What to produce:
What you give back from the listing below should be an exact copy of the lines from the one with "The width and height of the screenshot is (420, 368)." down to the one with "Task: Tap +234 805 794 3168 joined message", and it should contain no pictures.

Input material:
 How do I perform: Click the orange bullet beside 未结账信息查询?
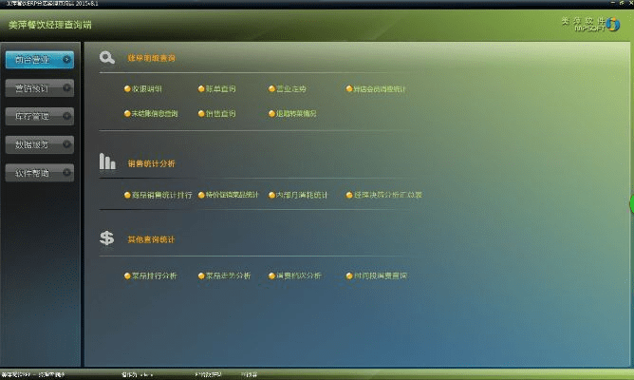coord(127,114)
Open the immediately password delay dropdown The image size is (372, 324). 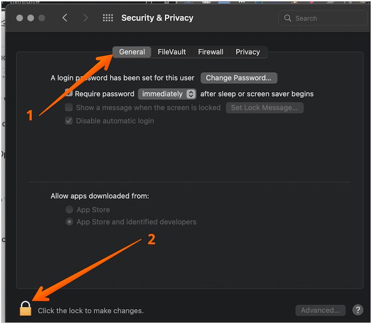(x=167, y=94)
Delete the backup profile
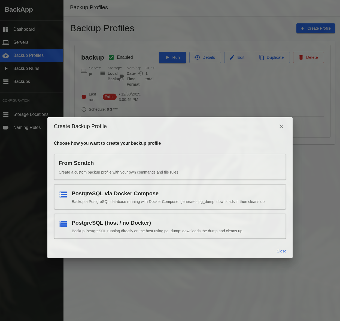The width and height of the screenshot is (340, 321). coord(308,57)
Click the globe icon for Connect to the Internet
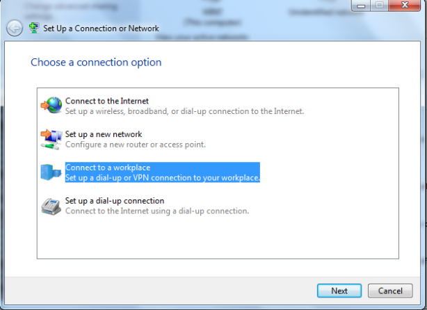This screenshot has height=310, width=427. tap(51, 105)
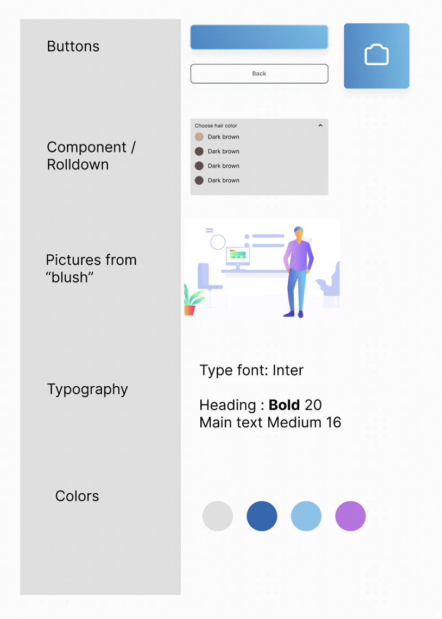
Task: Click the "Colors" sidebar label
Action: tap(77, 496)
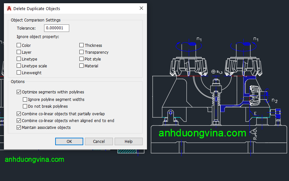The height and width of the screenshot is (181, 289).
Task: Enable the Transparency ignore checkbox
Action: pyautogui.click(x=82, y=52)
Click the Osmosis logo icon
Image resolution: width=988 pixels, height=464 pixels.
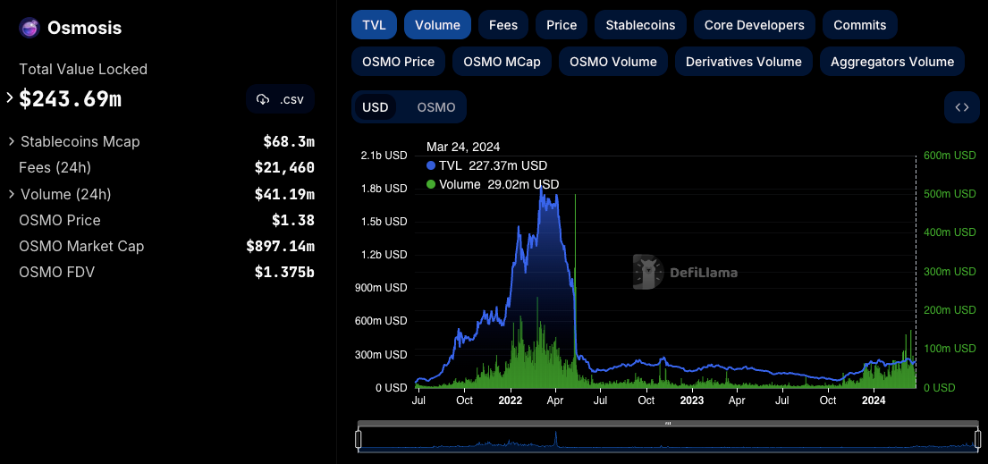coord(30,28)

---

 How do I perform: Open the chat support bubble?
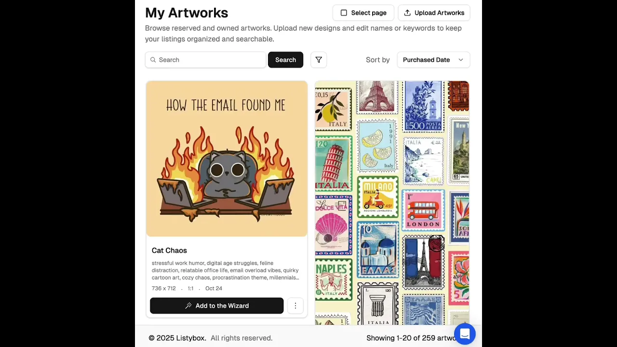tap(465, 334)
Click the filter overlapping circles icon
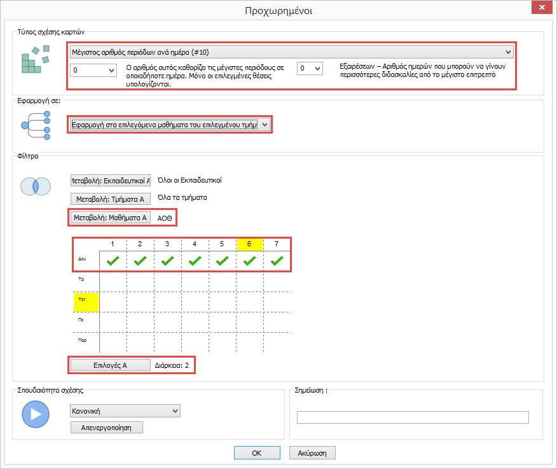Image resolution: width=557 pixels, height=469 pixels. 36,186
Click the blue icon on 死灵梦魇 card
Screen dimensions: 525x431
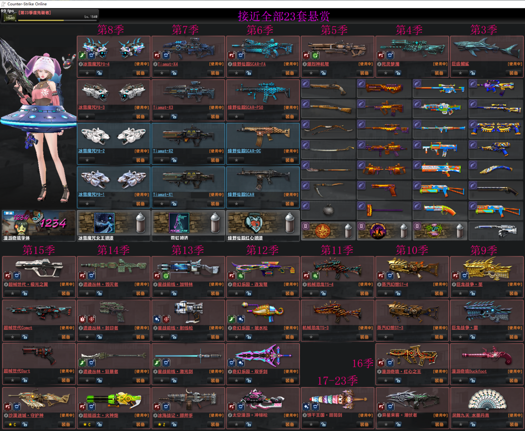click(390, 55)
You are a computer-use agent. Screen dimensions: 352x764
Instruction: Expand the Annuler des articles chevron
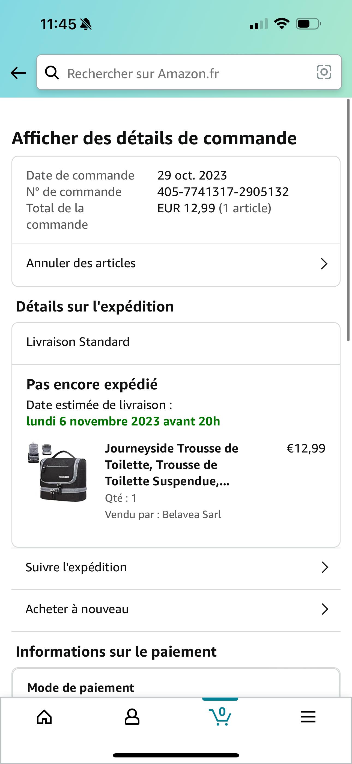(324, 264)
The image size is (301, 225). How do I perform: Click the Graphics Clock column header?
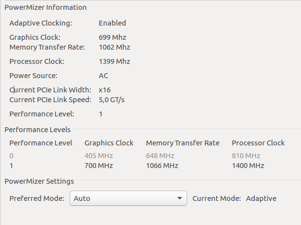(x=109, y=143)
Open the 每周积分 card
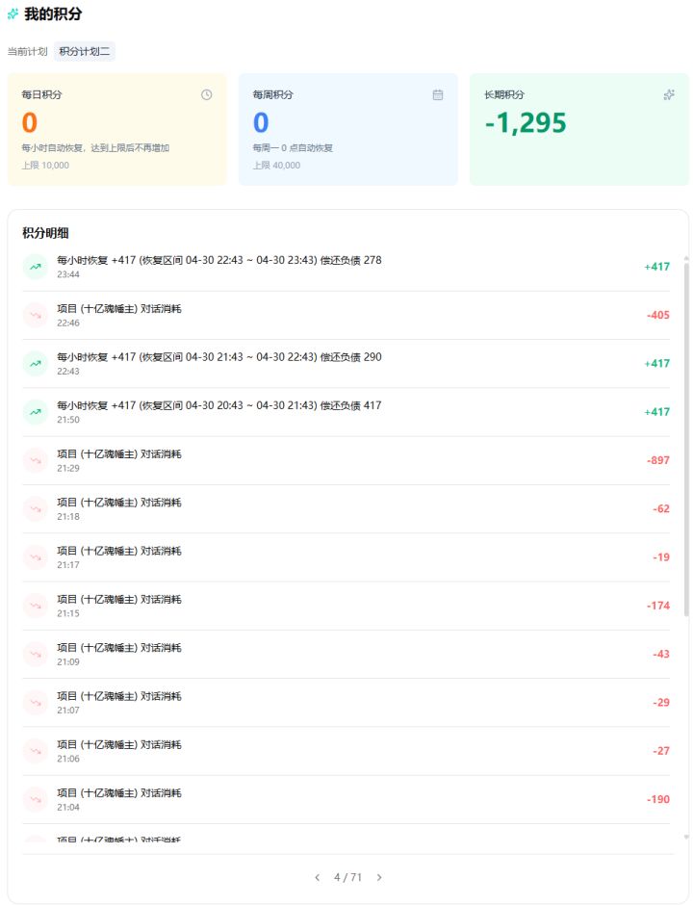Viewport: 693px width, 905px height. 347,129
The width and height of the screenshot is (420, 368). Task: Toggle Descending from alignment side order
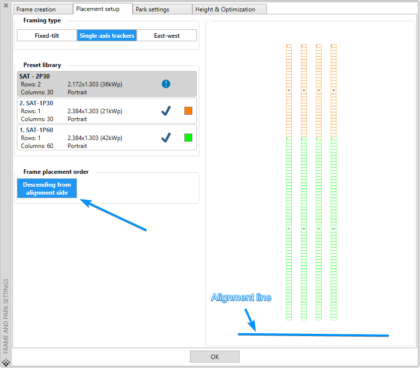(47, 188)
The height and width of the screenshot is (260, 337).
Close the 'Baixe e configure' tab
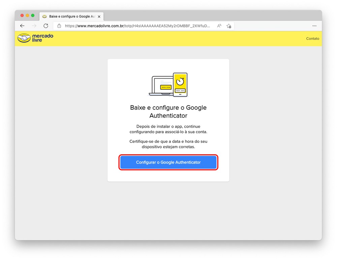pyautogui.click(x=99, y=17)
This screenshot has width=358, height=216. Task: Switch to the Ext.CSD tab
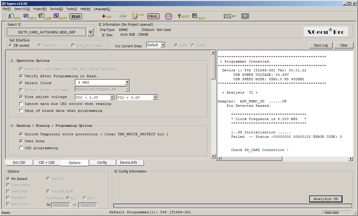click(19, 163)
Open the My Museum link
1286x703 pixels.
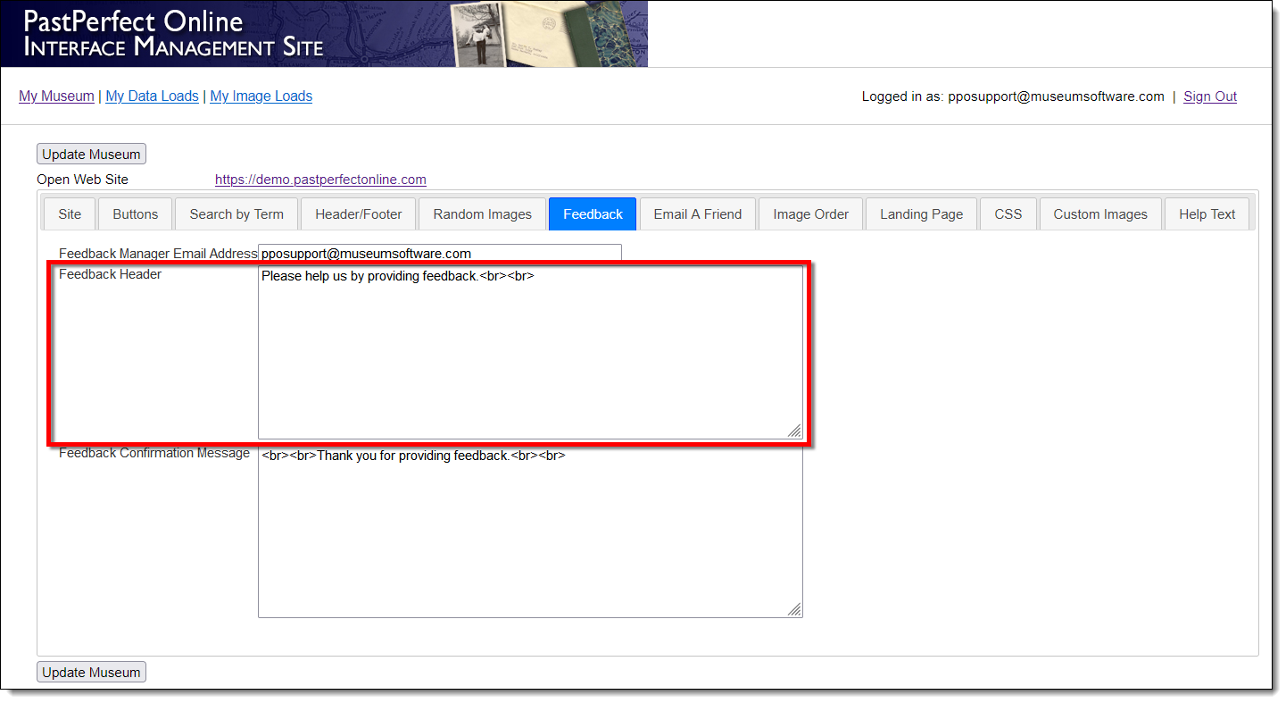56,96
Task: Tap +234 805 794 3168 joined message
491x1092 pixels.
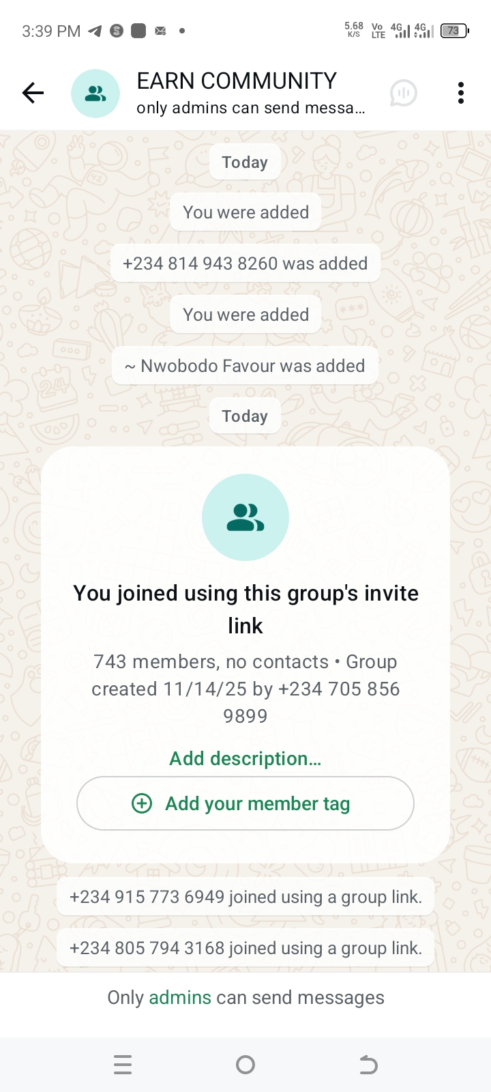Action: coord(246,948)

Completed exercise:
The width and height of the screenshot is (420, 368). Task: Toggle Descending from alignment side order
(47, 188)
The height and width of the screenshot is (260, 337).
Close the 'Baixe e configure' tab
pyautogui.click(x=99, y=17)
This screenshot has width=358, height=216. Task: Switch to the Ext.CSD tab
click(19, 163)
Open the My Museum link
1286x703 pixels.
56,96
Task: Tap +234 805 794 3168 joined message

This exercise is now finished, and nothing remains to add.